Security technology, Crime Prevention Through Environmental Design (CPTED), active shooter training, more police officers, mental health programs, social-emotional learning classes, threat assessment/management teams, improved emergency plans, and other security/safety measures are very effective at making a school a hard target, but they can only go so far. The missing piece in all of this is reasonable, common-sense restriction of access to guns. The only people who have the power to address this massive school security gap are our politicians.
They must immediately pass laws that:
- Raise the age when a person can buy a gun from 18 to 21 (we already do this with alcohol, so why not with guns?)
- Require universal (and effective) background checks for anyone who wants to buy a gun
- Implement red flag laws so dangerous people, such as those who have made threats, committed domestic violence, etc., can’t legally buy firearms
- Reimpose the federal ban on assault weapons and high-capacity magazines, as well as close the loopholes that its previous version contained.
When other countries, such as Britain, Australia, Canada, and Germany, have imposed laws that restrict access to guns, the results have been a significant decrease in mass shootings and gun violence, reports the New York Times. Now, to be clear, the measures I’ve proposed aren’t nearly as drastic as what has been implemented in those countries, so ours probably won’t be as effective. That said, they are a big improvement to what we currently have on the books.
Will passage of these laws completely eliminate active shooter incidents/mass school shootings? Of course not. Laws have their weaknesses, just like the security measures campuses implement. An access control/visitor management system can be defeated if someone props open a door, which is what happened in Uvalde. (Correction: reports now say that the teacher closed the door when she realized that the shooter was on campus, but the door wouldn’t lock.) Responding law enforcement officers make mistakes, which appear to have happened in Uvalde. Policies sometimes aren’t followed, which also possibly happened in Uvalde.
The inherent weaknesses associated with target hardening is why the measures I’ve just proposed must be implemented by the states and federal government.
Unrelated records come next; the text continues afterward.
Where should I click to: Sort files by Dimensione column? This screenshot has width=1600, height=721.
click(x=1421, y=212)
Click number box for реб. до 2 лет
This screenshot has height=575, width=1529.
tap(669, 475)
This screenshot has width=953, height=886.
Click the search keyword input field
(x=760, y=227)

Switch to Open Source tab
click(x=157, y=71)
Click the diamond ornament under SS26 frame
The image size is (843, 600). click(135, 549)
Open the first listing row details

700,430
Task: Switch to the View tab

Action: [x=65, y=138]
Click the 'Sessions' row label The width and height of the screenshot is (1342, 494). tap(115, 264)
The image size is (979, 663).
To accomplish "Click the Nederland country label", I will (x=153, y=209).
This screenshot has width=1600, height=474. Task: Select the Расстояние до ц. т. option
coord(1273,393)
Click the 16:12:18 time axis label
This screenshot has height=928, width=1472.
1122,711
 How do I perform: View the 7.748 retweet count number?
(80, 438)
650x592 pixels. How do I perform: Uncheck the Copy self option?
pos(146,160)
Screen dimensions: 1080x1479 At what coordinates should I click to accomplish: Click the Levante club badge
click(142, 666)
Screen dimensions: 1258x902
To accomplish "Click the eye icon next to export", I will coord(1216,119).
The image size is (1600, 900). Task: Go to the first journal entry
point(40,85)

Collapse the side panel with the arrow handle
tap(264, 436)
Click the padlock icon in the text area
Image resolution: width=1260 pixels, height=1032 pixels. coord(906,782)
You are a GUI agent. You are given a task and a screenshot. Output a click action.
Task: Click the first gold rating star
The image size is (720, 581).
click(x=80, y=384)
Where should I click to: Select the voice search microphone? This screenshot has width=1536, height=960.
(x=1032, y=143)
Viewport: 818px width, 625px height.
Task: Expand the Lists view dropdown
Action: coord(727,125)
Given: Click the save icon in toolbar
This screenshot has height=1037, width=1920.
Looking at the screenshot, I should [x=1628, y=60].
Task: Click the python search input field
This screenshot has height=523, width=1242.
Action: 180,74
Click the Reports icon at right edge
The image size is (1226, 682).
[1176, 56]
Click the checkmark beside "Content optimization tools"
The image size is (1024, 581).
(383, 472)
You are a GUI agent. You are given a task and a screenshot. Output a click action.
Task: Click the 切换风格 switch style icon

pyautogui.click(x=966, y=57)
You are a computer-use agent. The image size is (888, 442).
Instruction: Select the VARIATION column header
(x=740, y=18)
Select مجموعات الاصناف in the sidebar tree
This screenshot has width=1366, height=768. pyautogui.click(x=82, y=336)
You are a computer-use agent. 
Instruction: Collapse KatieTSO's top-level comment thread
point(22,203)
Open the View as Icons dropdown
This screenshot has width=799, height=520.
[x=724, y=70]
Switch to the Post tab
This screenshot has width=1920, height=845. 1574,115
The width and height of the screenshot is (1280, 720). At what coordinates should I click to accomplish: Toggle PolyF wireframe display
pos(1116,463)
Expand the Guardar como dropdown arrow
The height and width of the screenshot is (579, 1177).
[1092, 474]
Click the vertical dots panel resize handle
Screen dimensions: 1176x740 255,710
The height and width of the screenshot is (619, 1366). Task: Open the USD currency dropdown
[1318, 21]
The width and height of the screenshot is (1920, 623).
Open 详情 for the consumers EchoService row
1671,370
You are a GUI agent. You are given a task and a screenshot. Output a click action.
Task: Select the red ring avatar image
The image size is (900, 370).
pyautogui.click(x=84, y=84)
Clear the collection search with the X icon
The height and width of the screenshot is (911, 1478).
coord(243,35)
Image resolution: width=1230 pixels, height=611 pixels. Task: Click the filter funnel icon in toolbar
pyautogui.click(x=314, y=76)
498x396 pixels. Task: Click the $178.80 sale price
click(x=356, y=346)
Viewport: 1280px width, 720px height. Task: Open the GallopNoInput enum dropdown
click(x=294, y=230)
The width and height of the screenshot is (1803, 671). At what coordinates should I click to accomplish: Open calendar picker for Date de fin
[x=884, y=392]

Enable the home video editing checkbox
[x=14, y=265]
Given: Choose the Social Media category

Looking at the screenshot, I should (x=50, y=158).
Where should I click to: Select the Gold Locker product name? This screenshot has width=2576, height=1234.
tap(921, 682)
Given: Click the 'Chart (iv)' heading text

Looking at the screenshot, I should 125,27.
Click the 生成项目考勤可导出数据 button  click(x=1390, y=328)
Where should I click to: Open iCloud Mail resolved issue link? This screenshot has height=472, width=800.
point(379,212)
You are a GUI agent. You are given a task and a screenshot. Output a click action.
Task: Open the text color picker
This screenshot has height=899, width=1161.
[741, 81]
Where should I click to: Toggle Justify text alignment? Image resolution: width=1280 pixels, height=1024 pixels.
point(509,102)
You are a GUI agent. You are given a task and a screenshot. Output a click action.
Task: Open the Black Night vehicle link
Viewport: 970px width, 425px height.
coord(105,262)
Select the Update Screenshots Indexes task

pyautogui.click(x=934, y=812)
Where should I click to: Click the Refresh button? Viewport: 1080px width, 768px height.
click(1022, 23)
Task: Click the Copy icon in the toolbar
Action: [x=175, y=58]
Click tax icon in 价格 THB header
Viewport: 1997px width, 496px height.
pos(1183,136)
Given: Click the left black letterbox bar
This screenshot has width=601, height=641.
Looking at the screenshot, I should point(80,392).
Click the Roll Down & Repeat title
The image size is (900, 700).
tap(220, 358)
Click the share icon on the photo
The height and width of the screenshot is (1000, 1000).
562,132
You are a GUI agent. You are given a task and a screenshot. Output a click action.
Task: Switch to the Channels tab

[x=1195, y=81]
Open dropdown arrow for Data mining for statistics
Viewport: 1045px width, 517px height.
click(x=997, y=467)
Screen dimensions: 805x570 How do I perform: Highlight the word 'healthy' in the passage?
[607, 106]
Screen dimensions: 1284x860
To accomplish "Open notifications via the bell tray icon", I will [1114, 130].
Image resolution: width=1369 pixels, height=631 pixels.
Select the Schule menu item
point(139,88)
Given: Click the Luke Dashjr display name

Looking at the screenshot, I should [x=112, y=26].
Without passage of these laws, our politicians are knowingly exposing American children to unnecessary and avoidable danger.
Schools, law enforcement, security technology and equipment, and our communities can only do so much on our own. Without the measures I’ve proposed, we’re trying to prevent gun violence on campus with one hand tied behind our backs. It’s time for our politicians to get a backbone, do their jobs, and do the right thing so we can keep kids safe.